Beijing, Bharata Online - Menurut survei terbaru dari Kamar Dagang Uni Eropa di Tiongkok, Tiongkok tetap menjadi sumber pendapatan utama dan basis rantai pasokan kunci bagi perusahaan-perusahaan Eropa.

Hampir satu dari empat anggota kamar dagang mengatakan pendapatan yang dihasilkan di Tiongkok menyumbang lebih dari seperempat pendapatan global mereka, demikian hasil Survei Kepercayaan Bisnis 2026 dari kamar dagang tersebut.

Survei itu juga menyoroti peran berkelanjutan Tiongkok dalam strategi pengadaan perusahaan. Sembilan puluh empat persen responden mengatakan pasar tersebut penting bagi operasi pengadaan mereka, dengan menyebutkan keunggulannya dalam kecepatan pengiriman, keandalan, dan kualitas.

Efisiensi manufaktur Tiongkok tetap menjadi faktor utama.

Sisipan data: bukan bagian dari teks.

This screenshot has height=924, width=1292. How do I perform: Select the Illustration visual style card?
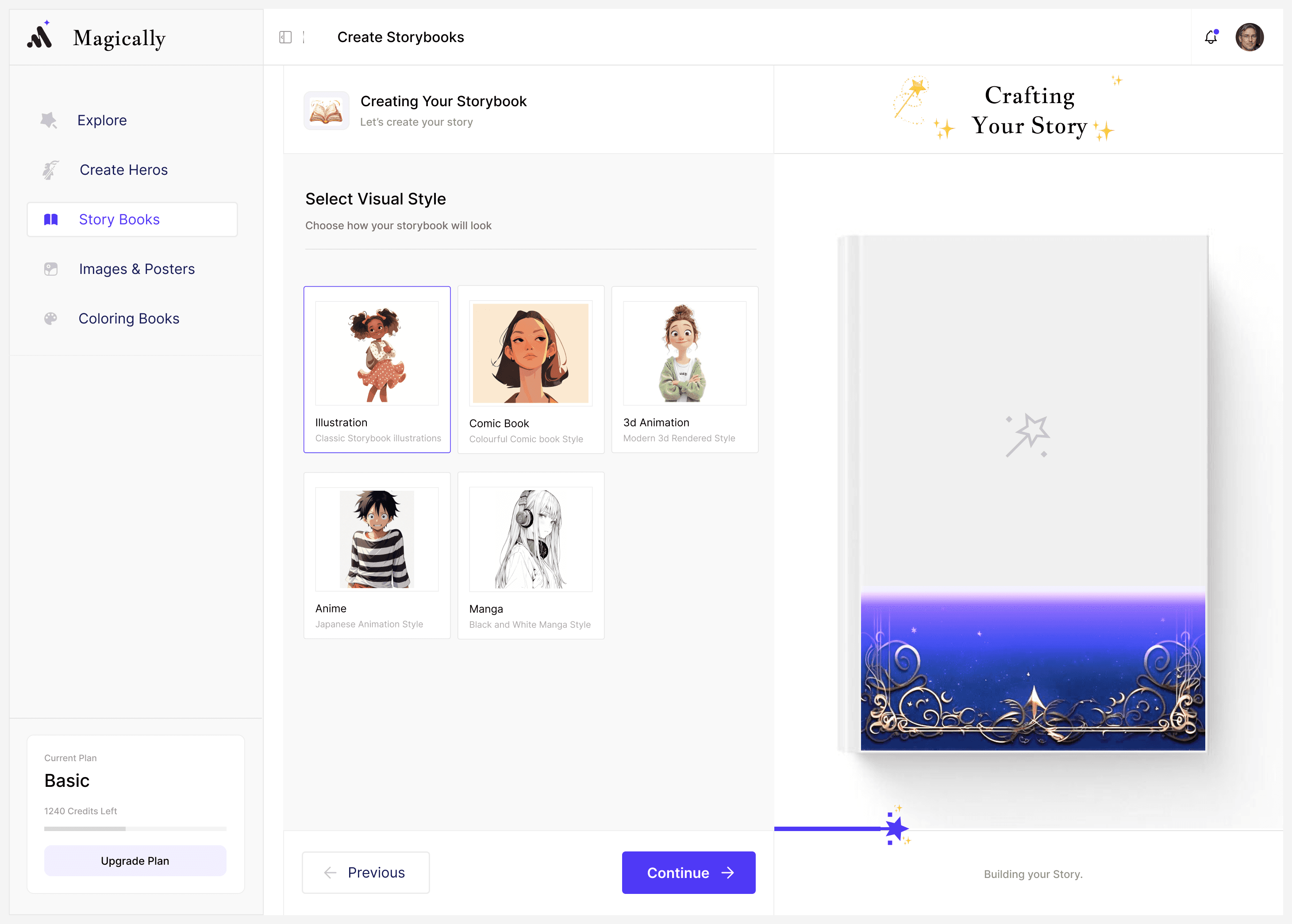377,369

Tujuh puluh lima persen perusahaan yang disurvei mengatakan efisiensi produksi mereka di Tiongkok lebih tinggi daripada di bagian lain dunia, didukung oleh apa yang digambarkan oleh kamar dagang sebagai sistem rantai pasokan yang efisien dan sangat kompetitif dari segi biaya.

Temuan itu juga membantu menjelaskan mengapa para eksekutif Eropa terus mengunjungi Tiongkok tahun ini, melihat melampaui pusat bisnis yang sudah mapan untuk menilai peluang di pusat-pusat industri regional.

Adam Dunnett, Sekretaris Jenderal Kamar Dagang Uni Eropa di Tiongkok, telah mengunjungi enam kota di Tiongkok pada paruh pertama 2026. Baru-baru ini, ia memimpin delegasi sekitar 120 perusahaan Uni Eropa ke Nanning, ibu kota Daerah Otonom Guangxi Zhuang di Tiongkok Selatan, dengan mereka meneliti peluang di bidang kecerdasan buatan, penyimpanan energi, dan manufaktur.

"Guangxi, dengan kanal baru yang telah mereka bangun, kini telah menjadi gerbang menuju negara-negara ASEAN (Asosiasi Negara-Negara Asia Tenggara). Saya juga berada di Chongqing awal tahun ini, (kota ini memiliki) industri sepeda motor, industri komputer, dan industri semikonduktor yang sangat kuat. Jadi, di Tiongkok, ada kantong-kantong kekuatan industri di berbagai kota dan provinsi. Dan, ya, Anda harus pergi ke sana dan menjelajahinya untuk memahami apa yang terjadi," ujar Dunnett.

Mathias Boyer, Ketua Kamar Dagang Denmark di Tiongkok, mengatakan perusahaan perlu meningkatkan investasi dalam penelitian dan pengembangan berbasis di Tiongkok untuk mengimbangi inovasi lokal.

"Analisis saya terhadap angka-angka tersebut, dan juga ketika saya berbicara dengan perusahaan-perusahaan, menunjukkan bahwa Tiongkok masih merupakan basis pasokan yang sangat penting. Anda perlu berinvestasi lebih banyak di Tiongkok -- dalam penelitian dan pengembangan di Tiongkok -- agar setara dengan inovasi Tiongkok. Keputusan pemerintah Tiongkok untuk menerapkan kebijakan bebas visa ke Tiongkok ini penting, karena menurut saya akan sangat mudah bagi pimpinan dari kantor pusat untuk datang ke Tiongkok dan melihat inovasi," jelas Boyer.